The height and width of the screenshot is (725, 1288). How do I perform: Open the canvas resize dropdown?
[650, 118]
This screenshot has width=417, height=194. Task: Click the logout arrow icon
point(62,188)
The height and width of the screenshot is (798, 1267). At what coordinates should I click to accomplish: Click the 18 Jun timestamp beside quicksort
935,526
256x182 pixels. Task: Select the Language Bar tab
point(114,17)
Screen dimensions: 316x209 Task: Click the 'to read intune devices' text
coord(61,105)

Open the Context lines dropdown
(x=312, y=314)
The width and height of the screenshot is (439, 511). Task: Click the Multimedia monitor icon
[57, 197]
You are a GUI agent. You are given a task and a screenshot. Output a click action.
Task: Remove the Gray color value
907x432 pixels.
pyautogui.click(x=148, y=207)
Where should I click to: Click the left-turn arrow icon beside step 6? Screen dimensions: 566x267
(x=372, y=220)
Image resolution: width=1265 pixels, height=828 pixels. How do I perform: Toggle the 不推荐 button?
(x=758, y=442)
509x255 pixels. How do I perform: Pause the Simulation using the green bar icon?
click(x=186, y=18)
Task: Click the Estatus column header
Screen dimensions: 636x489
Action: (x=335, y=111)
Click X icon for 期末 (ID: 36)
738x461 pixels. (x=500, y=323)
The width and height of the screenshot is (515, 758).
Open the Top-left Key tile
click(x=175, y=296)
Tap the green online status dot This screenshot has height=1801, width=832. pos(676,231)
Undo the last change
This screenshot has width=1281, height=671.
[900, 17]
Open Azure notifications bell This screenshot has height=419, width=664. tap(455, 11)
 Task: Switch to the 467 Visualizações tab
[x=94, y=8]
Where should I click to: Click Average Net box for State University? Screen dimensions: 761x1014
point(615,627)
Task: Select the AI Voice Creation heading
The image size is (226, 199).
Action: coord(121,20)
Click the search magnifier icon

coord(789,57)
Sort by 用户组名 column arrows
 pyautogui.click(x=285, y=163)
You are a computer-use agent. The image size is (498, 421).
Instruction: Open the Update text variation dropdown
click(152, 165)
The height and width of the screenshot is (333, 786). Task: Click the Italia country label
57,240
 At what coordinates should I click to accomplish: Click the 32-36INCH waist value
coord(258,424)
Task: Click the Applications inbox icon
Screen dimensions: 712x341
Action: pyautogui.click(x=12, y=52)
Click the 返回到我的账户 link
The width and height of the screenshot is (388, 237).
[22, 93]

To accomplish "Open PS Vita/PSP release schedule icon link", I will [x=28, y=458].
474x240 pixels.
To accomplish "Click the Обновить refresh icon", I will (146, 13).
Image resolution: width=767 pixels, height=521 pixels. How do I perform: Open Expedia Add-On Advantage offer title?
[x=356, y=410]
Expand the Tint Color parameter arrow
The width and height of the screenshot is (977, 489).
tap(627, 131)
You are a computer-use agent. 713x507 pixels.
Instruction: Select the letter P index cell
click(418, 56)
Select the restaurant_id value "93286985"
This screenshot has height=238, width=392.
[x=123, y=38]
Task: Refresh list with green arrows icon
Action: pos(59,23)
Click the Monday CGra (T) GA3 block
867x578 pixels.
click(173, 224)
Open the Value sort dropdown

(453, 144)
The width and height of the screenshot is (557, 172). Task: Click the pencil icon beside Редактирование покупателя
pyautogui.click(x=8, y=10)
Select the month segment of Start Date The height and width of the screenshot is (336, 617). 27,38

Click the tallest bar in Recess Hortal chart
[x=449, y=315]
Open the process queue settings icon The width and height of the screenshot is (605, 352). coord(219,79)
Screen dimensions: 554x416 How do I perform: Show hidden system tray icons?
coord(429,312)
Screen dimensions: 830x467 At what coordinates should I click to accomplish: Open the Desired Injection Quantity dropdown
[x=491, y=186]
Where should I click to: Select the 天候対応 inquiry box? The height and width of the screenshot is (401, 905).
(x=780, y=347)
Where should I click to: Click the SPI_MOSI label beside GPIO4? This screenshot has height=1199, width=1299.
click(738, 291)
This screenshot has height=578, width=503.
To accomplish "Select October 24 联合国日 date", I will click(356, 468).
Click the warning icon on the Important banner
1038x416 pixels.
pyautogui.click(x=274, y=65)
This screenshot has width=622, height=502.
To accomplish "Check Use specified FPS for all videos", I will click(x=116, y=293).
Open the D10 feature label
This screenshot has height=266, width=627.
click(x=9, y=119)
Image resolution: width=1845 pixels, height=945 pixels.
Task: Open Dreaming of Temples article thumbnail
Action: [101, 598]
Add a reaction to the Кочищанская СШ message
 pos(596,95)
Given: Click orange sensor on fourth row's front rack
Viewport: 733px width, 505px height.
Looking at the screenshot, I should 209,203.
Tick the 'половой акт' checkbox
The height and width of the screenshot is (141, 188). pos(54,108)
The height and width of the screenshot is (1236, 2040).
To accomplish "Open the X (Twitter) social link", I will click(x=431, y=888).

===============

Objective -> Rewrite every line of the items above as a JSON list of strings, with one string per line and blank lines omitted.

The result ->
[
  "The height and width of the screenshot is (725, 1288). How do I perform: Open the canvas resize dropdown?",
  "[650, 118]",
  "This screenshot has width=417, height=194. Task: Click the logout arrow icon",
  "point(62,188)",
  "The height and width of the screenshot is (798, 1267). At what coordinates should I click to accomplish: Click the 18 Jun timestamp beside quicksort",
  "935,526",
  "256x182 pixels. Task: Select the Language Bar tab",
  "point(114,17)",
  "Screen dimensions: 316x209 Task: Click the 'to read intune devices' text",
  "coord(61,105)",
  "Open the Context lines dropdown",
  "(x=312, y=314)",
  "The width and height of the screenshot is (439, 511). Task: Click the Multimedia monitor icon",
  "[57, 197]",
  "You are a GUI agent. You are given a task and a screenshot. Output a click action.",
  "Task: Remove the Gray color value",
  "907x432 pixels.",
  "pyautogui.click(x=148, y=207)",
  "Where should I click to: Click the left-turn arrow icon beside step 6? Screen dimensions: 566x267",
  "(x=372, y=220)",
  "Image resolution: width=1265 pixels, height=828 pixels. How do I perform: Toggle the 不推荐 button?",
  "(x=758, y=442)",
  "509x255 pixels. How do I perform: Pause the Simulation using the green bar icon?",
  "click(x=186, y=18)",
  "Task: Click the Estatus column header",
  "Screen dimensions: 636x489",
  "Action: (x=335, y=111)",
  "Click X icon for 期末 (ID: 36)",
  "738x461 pixels. (x=500, y=323)",
  "The width and height of the screenshot is (515, 758).",
  "Open the Top-left Key tile",
  "click(x=175, y=296)",
  "Tap the green online status dot This screenshot has height=1801, width=832. pos(676,231)",
  "Undo the last change",
  "This screenshot has width=1281, height=671.",
  "[900, 17]",
  "Open Azure notifications bell This screenshot has height=419, width=664. tap(455, 11)",
  " Task: Switch to the 467 Visualizações tab",
  "[x=94, y=8]",
  "Where should I click to: Click Average Net box for State University? Screen dimensions: 761x1014",
  "point(615,627)",
  "Task: Select the AI Voice Creation heading",
  "The image size is (226, 199).",
  "Action: coord(121,20)",
  "Click the search magnifier icon",
  "coord(789,57)",
  "Sort by 用户组名 column arrows",
  " pyautogui.click(x=285, y=163)",
  "You are a computer-use agent. The image size is (498, 421).",
  "Instruction: Open the Update text variation dropdown",
  "click(152, 165)",
  "The height and width of the screenshot is (333, 786). Task: Click the Italia country label",
  "57,240",
  " At what coordinates should I click to accomplish: Click the 32-36INCH waist value",
  "coord(258,424)",
  "Task: Click the Applications inbox icon",
  "Screen dimensions: 712x341",
  "Action: pyautogui.click(x=12, y=52)",
  "Click the 返回到我的账户 link",
  "The width and height of the screenshot is (388, 237).",
  "[22, 93]",
  "To accomplish \"Open PS Vita/PSP release schedule icon link\", I will [x=28, y=458].",
  "474x240 pixels.",
  "To accomplish \"Click the Обновить refresh icon\", I will (146, 13).",
  "Image resolution: width=767 pixels, height=521 pixels. How do I perform: Open Expedia Add-On Advantage offer title?",
  "[x=356, y=410]",
  "Expand the Tint Color parameter arrow",
  "The width and height of the screenshot is (977, 489).",
  "tap(627, 131)",
  "You are a computer-use agent. 713x507 pixels.",
  "Instruction: Select the letter P index cell",
  "click(418, 56)",
  "Select the restaurant_id value \"93286985\"",
  "This screenshot has height=238, width=392.",
  "[x=123, y=38]",
  "Task: Refresh list with green arrows icon",
  "Action: pos(59,23)",
  "Click the Monday CGra (T) GA3 block",
  "867x578 pixels.",
  "click(173, 224)",
  "Open the Value sort dropdown",
  "(453, 144)",
  "The width and height of the screenshot is (557, 172). Task: Click the pencil icon beside Редактирование покупателя",
  "pyautogui.click(x=8, y=10)",
  "Select the month segment of Start Date The height and width of the screenshot is (336, 617). 27,38",
  "Click the tallest bar in Recess Hortal chart",
  "[x=449, y=315]",
  "Open the process queue settings icon The width and height of the screenshot is (605, 352). coord(219,79)",
  "Screen dimensions: 554x416 How do I perform: Show hidden system tray icons?",
  "coord(429,312)",
  "Screen dimensions: 830x467 At what coordinates should I click to accomplish: Open the Desired Injection Quantity dropdown",
  "[x=491, y=186]",
  "Where should I click to: Select the 天候対応 inquiry box? The height and width of the screenshot is (401, 905).",
  "(x=780, y=347)",
  "Where should I click to: Click the SPI_MOSI label beside GPIO4? This screenshot has height=1199, width=1299.",
  "click(738, 291)",
  "This screenshot has height=578, width=503.",
  "To accomplish \"Select October 24 联合国日 date\", I will click(356, 468).",
  "Click the warning icon on the Important banner",
  "1038x416 pixels.",
  "pyautogui.click(x=274, y=65)",
  "This screenshot has width=622, height=502.",
  "To accomplish \"Check Use specified FPS for all videos\", I will click(x=116, y=293).",
  "Open the D10 feature label",
  "This screenshot has height=266, width=627.",
  "click(x=9, y=119)",
  "Image resolution: width=1845 pixels, height=945 pixels.",
  "Task: Open Dreaming of Temples article thumbnail",
  "Action: [101, 598]",
  "Add a reaction to the Кочищанская СШ message",
  " pos(596,95)",
  "Given: Click orange sensor on fourth row's front rack",
  "Viewport: 733px width, 505px height.",
  "Looking at the screenshot, I should 209,203.",
  "Tick the 'половой акт' checkbox",
  "The height and width of the screenshot is (141, 188). pos(54,108)",
  "The height and width of the screenshot is (1236, 2040).",
  "To accomplish \"Open the X (Twitter) social link\", I will click(x=431, y=888)."
]